In the first place I'll have to say that I never understood the choice for Eclipse as the base for an ISC editor/ide.

So I'm not that sad, for this decision.

But what will we get then ?

I think ISC is big enough to have their own IDE (do we need an IDE ?)

It could be home-grown (a little bit too late) or Atom based, which is a editor not an IDE.

If  ISC abandons BPL (which I think is really a very bad thing), it would make a transition much easier.

Thanks for all your questions and comments.    A bit more of an explanation:

 

    We’re reviewing our plans beyond Atelier 1.3 in order to radically improve the developer experience with InterSystems IRIS Data Platform. 

    We welcome your ideas and feedback, and invite private communication to ensure that our plans are sound.  

 

    In the meantime:

·        If you are using Studio and happy with it, keep using it.   We are maintaining it indefinitely and are happy that there are so many active developers and that the community has expert advice as well as add-on tools that work with Studio.

·        If you are using Atelier and happy with it, keep using it, and look forward to version 1.3.   We are also maintaining it indefinitely.  We've reached a milestone and have many users that are productive and effective with Atelier, including combining it with other Eclipse plug-ins.   

·        If you are starting work with a new development group, use Atelier.   Eclipse is familiar to millions of developers, and Atelier is more than sufficient to get the job done.  Consult with us on these projects as you get going, because there are some areas such as Ensemble productions where developers may want to use Studio or other tools along with Atelier.

I make every effort to take a passive role here on the community but I have to make a statement here. What you are saying is that regardless you are leaving people with a broken experience. If Atelier does not get the added editors needed to support HealthShare development fully with integrated source then its appeal is greatly diminished as you have large pieces of work that miss out on integrated source control. But you can't go back to Studio either as it leaves you with no supported plugins for ANY source control system at all and means you have to make that implementation yourself via Studio Hooks. Neither of these situations is viable unless your intent is to leave people with no forward path for managing code and developing on ISC technology using any modern professional development approach.
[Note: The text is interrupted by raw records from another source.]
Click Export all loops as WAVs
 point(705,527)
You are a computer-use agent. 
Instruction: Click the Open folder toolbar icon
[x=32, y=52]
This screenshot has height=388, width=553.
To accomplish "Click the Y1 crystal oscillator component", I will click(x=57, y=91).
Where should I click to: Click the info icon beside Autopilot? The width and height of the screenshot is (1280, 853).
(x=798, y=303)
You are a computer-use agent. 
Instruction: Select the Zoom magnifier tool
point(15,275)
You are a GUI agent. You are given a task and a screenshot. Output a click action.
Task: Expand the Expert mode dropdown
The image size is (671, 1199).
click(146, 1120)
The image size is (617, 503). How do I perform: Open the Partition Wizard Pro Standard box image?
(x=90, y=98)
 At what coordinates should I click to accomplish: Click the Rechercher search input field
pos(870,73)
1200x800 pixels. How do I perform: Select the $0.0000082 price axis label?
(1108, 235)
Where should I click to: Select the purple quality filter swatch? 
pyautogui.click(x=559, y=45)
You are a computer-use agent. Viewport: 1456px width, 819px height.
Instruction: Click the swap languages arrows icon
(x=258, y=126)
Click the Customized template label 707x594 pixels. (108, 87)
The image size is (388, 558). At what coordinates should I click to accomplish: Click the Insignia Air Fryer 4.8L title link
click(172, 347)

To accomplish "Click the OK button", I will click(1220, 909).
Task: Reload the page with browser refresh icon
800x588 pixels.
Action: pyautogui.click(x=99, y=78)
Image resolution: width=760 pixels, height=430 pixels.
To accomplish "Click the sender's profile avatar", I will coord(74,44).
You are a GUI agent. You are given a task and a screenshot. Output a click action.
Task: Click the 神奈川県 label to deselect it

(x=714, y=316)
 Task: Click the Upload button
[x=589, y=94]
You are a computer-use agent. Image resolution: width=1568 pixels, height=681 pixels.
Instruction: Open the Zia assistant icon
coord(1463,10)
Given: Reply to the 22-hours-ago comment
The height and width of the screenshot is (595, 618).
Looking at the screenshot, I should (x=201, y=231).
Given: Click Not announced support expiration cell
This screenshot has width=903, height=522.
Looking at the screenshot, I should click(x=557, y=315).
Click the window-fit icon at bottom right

In what way you where involved in the choice for Eclipse I don't know.

But in my (not so) HO, that was a very bad choice.  Eclipse is a jack-of-all-trades that serves no-one.

If ISC would have made a choice for Git as a SC a long time ago (conflicting probably with long-time parties such as GJS) , Studio could have been vialble. Only on Windows. But I think the developer wars on Win/Lin/Mac are long time settled on VM's and containers.

Building on Studio further, opening up API's (Atelier), supporting Language Server Protocol , ISC could have been less dependent on others.